Written exercise: Copy the following lines word for word.
--- Begin Source data ---
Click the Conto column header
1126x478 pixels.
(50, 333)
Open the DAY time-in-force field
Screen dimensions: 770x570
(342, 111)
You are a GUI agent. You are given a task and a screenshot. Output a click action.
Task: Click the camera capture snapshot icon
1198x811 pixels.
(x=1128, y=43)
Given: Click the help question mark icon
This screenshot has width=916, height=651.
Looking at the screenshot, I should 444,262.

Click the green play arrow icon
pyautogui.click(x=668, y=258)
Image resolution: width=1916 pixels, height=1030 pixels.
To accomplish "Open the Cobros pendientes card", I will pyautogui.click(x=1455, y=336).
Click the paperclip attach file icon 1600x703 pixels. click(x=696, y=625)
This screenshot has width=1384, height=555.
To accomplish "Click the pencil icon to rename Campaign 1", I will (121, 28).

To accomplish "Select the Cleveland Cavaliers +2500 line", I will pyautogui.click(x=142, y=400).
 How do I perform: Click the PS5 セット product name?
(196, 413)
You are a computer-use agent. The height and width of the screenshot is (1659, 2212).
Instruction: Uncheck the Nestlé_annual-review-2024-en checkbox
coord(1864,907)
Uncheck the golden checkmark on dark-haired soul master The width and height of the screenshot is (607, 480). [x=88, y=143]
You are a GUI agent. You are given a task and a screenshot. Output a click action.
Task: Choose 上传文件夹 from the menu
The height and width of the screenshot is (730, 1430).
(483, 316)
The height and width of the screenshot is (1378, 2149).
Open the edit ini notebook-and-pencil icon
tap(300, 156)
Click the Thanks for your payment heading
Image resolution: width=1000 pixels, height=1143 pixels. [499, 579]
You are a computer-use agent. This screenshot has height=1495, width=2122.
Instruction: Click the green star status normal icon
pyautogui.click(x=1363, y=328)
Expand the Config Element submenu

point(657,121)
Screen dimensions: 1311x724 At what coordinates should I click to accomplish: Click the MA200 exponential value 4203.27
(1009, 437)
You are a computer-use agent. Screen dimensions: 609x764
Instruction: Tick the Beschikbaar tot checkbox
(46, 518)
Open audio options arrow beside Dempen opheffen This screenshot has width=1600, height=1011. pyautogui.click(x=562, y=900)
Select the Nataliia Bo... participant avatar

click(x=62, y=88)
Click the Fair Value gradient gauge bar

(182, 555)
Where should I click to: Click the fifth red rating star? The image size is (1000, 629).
--- End Source data ---
Correct answer:
Click the Conto column header
1126x478 pixels.
(50, 333)
Open the DAY time-in-force field
Screen dimensions: 770x570
(342, 111)
You are a GUI agent. You are given a task and a screenshot. Output a click action.
Task: Click the camera capture snapshot icon
1198x811 pixels.
(x=1128, y=43)
Given: Click the help question mark icon
This screenshot has width=916, height=651.
Looking at the screenshot, I should 444,262.

Click the green play arrow icon
pyautogui.click(x=668, y=258)
Image resolution: width=1916 pixels, height=1030 pixels.
To accomplish "Open the Cobros pendientes card", I will pyautogui.click(x=1455, y=336).
Click the paperclip attach file icon 1600x703 pixels. click(x=696, y=625)
This screenshot has width=1384, height=555.
To accomplish "Click the pencil icon to rename Campaign 1", I will (121, 28).

To accomplish "Select the Cleveland Cavaliers +2500 line", I will pyautogui.click(x=142, y=400).
 How do I perform: Click the PS5 セット product name?
(196, 413)
You are a computer-use agent. The height and width of the screenshot is (1659, 2212).
Instruction: Uncheck the Nestlé_annual-review-2024-en checkbox
coord(1864,907)
Uncheck the golden checkmark on dark-haired soul master The width and height of the screenshot is (607, 480). [x=88, y=143]
You are a GUI agent. You are given a task and a screenshot. Output a click action.
Task: Choose 上传文件夹 from the menu
The height and width of the screenshot is (730, 1430).
(483, 316)
The height and width of the screenshot is (1378, 2149).
Open the edit ini notebook-and-pencil icon
tap(300, 156)
Click the Thanks for your payment heading
Image resolution: width=1000 pixels, height=1143 pixels. [499, 579]
You are a computer-use agent. This screenshot has height=1495, width=2122.
Instruction: Click the green star status normal icon
pyautogui.click(x=1363, y=328)
Expand the Config Element submenu

point(657,121)
Screen dimensions: 1311x724 At what coordinates should I click to accomplish: Click the MA200 exponential value 4203.27
(1009, 437)
You are a computer-use agent. Screen dimensions: 609x764
Instruction: Tick the Beschikbaar tot checkbox
(46, 518)
Open audio options arrow beside Dempen opheffen This screenshot has width=1600, height=1011. pyautogui.click(x=562, y=900)
Select the Nataliia Bo... participant avatar

click(x=62, y=88)
Click the Fair Value gradient gauge bar

(182, 555)
Where should I click to: Click the fifth red rating star? The image size is (1000, 629).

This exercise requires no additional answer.